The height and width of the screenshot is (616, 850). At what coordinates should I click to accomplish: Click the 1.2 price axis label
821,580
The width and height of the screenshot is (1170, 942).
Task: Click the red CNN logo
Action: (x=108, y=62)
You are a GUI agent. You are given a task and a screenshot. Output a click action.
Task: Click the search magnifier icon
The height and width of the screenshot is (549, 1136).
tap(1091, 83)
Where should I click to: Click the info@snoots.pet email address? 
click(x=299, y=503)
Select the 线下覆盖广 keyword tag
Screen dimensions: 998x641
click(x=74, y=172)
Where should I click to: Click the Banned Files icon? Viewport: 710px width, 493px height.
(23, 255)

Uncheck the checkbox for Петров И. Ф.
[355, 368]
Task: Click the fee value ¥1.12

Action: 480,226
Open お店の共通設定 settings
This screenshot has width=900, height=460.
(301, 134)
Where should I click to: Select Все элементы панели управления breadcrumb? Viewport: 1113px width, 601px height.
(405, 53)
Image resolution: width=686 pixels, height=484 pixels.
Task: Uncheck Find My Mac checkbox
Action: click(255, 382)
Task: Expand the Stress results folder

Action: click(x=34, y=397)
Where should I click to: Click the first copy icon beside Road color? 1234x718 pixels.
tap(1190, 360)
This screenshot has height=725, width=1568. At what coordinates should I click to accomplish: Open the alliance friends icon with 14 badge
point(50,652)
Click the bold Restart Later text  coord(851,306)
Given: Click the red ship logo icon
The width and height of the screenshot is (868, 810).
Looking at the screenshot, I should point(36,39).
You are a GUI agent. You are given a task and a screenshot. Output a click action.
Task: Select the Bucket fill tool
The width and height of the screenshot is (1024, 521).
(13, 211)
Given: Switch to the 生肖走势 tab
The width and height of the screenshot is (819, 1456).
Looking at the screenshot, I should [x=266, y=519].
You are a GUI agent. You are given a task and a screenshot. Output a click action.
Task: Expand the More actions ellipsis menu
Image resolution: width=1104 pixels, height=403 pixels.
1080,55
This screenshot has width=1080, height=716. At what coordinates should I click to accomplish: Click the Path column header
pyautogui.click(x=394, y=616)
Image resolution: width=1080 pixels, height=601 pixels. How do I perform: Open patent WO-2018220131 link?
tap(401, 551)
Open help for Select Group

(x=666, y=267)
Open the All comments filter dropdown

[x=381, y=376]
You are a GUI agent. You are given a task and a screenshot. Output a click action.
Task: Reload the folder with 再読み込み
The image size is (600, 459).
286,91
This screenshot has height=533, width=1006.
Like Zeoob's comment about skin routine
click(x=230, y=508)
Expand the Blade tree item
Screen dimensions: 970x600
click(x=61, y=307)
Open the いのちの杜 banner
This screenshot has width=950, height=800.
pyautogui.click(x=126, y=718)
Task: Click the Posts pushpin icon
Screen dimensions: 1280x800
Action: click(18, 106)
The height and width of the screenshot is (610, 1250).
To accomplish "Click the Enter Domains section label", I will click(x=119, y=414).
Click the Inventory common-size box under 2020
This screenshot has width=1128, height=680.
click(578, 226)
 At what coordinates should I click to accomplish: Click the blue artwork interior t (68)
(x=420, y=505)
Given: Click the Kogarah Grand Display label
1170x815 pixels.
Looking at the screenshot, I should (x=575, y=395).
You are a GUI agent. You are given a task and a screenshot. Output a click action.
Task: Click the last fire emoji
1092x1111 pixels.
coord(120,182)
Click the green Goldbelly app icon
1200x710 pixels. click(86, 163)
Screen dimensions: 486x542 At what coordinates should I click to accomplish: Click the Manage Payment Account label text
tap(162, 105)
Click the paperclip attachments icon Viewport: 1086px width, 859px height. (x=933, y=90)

--

Directions
Would you please repeat the whole listing exactly as it is?

Exercise solution
The height and width of the screenshot is (616, 850). At what coordinates should I click to accomplish: Click the 1.2 price axis label
821,580
The width and height of the screenshot is (1170, 942).
Task: Click the red CNN logo
Action: (x=108, y=62)
You are a GUI agent. You are given a task and a screenshot. Output a click action.
Task: Click the search magnifier icon
The height and width of the screenshot is (549, 1136).
tap(1091, 83)
Where should I click to: Click the info@snoots.pet email address? 
click(x=299, y=503)
Select the 线下覆盖广 keyword tag
Screen dimensions: 998x641
click(x=74, y=172)
Where should I click to: Click the Banned Files icon? Viewport: 710px width, 493px height.
(23, 255)

Uncheck the checkbox for Петров И. Ф.
[355, 368]
Task: Click the fee value ¥1.12

Action: 480,226
Open お店の共通設定 settings
This screenshot has width=900, height=460.
(301, 134)
Where should I click to: Select Все элементы панели управления breadcrumb? Viewport: 1113px width, 601px height.
(405, 53)
Image resolution: width=686 pixels, height=484 pixels.
Task: Uncheck Find My Mac checkbox
Action: click(255, 382)
Task: Expand the Stress results folder

Action: click(x=34, y=397)
Where should I click to: Click the first copy icon beside Road color? 1234x718 pixels.
tap(1190, 360)
This screenshot has height=725, width=1568. At what coordinates should I click to accomplish: Open the alliance friends icon with 14 badge
point(50,652)
Click the bold Restart Later text  coord(851,306)
Given: Click the red ship logo icon
The width and height of the screenshot is (868, 810).
Looking at the screenshot, I should point(36,39).
You are a GUI agent. You are given a task and a screenshot. Output a click action.
Task: Select the Bucket fill tool
The width and height of the screenshot is (1024, 521).
(13, 211)
Given: Switch to the 生肖走势 tab
The width and height of the screenshot is (819, 1456).
Looking at the screenshot, I should [x=266, y=519].
You are a GUI agent. You are given a task and a screenshot. Output a click action.
Task: Expand the More actions ellipsis menu
Image resolution: width=1104 pixels, height=403 pixels.
1080,55
This screenshot has width=1080, height=716. At what coordinates should I click to accomplish: Click the Path column header
pyautogui.click(x=394, y=616)
Image resolution: width=1080 pixels, height=601 pixels. How do I perform: Open patent WO-2018220131 link?
tap(401, 551)
Open help for Select Group

(x=666, y=267)
Open the All comments filter dropdown

[x=381, y=376]
You are a GUI agent. You are given a task and a screenshot. Output a click action.
Task: Reload the folder with 再読み込み
The image size is (600, 459).
286,91
This screenshot has height=533, width=1006.
Like Zeoob's comment about skin routine
click(x=230, y=508)
Expand the Blade tree item
Screen dimensions: 970x600
click(x=61, y=307)
Open the いのちの杜 banner
This screenshot has width=950, height=800.
pyautogui.click(x=126, y=718)
Task: Click the Posts pushpin icon
Screen dimensions: 1280x800
Action: click(18, 106)
The height and width of the screenshot is (610, 1250).
To accomplish "Click the Enter Domains section label", I will click(x=119, y=414).
Click the Inventory common-size box under 2020
This screenshot has width=1128, height=680.
click(578, 226)
 At what coordinates should I click to accomplish: Click the blue artwork interior t (68)
(x=420, y=505)
Given: Click the Kogarah Grand Display label
1170x815 pixels.
Looking at the screenshot, I should (x=575, y=395).
You are a GUI agent. You are given a task and a screenshot. Output a click action.
Task: Click the last fire emoji
1092x1111 pixels.
coord(120,182)
Click the green Goldbelly app icon
1200x710 pixels. click(86, 163)
Screen dimensions: 486x542 At what coordinates should I click to accomplish: Click the Manage Payment Account label text
tap(162, 105)
Click the paperclip attachments icon Viewport: 1086px width, 859px height. (x=933, y=90)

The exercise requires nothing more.